Pada saat TNI sibuk menghadapi Belanda, Amir Syarifudin bergabung dengan Musso yang baru diangkat menjadi Ketua PKI dan memproklamirkan Republik Soviet Indonesia pada 18 September 1948 di Madiun dengan dukungan Brigade 29. Akibatnya, untuk pertama kalinya Divisi I/Siliwangi diserang oleh Brigade 29 di Solo dan Panglima Divisi IV Solo memerintahkan Divisi I/Siliwangi agar keluar dari Solo.
Bersamaan dengan kejadian itu, Letkol Marhadi dari Staf Pertahanan Jawa Timur dibunuh pemberontak. Mayjen Joko Suyono, seorang perwira pepolit dan TNI bagian masyarakat memimpin komando militer pemberontakan PKI yang berasal dari Pesindo. Akhirnya, pemerintah menyatakan gerakan PKI adalah suatu pemberontakan dan Divisi I/Siliwangi ditugaskan untuk menumpasnya bersama Divisi Sungkono dari Jawa Timur.

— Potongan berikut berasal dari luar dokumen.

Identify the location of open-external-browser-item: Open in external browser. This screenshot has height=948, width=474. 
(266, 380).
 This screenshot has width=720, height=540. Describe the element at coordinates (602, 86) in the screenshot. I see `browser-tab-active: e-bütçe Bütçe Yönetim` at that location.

Secara berangsur-angsur, Divisi IV Panembahan Senopati yang bertentangan dengan Siliwangi ikut dilibatkan untuk menumpas pemberontakan. Pada peristiwa pemberontakan PKI Madiun ini, banyak tokoh masyarakat dan ulama dari kalangan NU yang terbunuh, sehingga menimbulkan dendam terhadap PKI.
Dalam rangka meredam pemberontakan PKI dan menghadapi Agresi Belanda II, maka dibentuk pemerintahan militer di bawah pimpinan Kolonel Gatot Subroto di Solo dan Mayjen Bambang Sugeng di Madiun. Sedangkan Mayjen AH Nasution sebagai Wakil Panglima Besar TKR/Kasop membuat konsep satuan tempur dan satuan teritorial yang bertugas menyiapkan kekuatan rakyat dan pengendalian keamanan seperti Komando Distrik Militer (Kodim) untuk Kabupaten dan Onder Distrik Militer semacam Koramil untuk Kecamatan sebagai sistem pertahanan rakyat semesta.
Selanjutnya,pada 31 Oktober 1948, Musso berhasil ditembak mati dalam pertempuran kecil yang terjadi di Ponorogo. Amir Sjarifudin pada akhirnya juga berhasil ditangkap dan dieksekusi mati bersama tokoh-tokoh kiri pendukung pemberontakan PKI Madiun lainnya. Dalam waktu dua bulan operasi pembersihan sisa-sisa PKI dapat diselesaikan sebelum Agresi Belanda II pada 19 Desember 1948.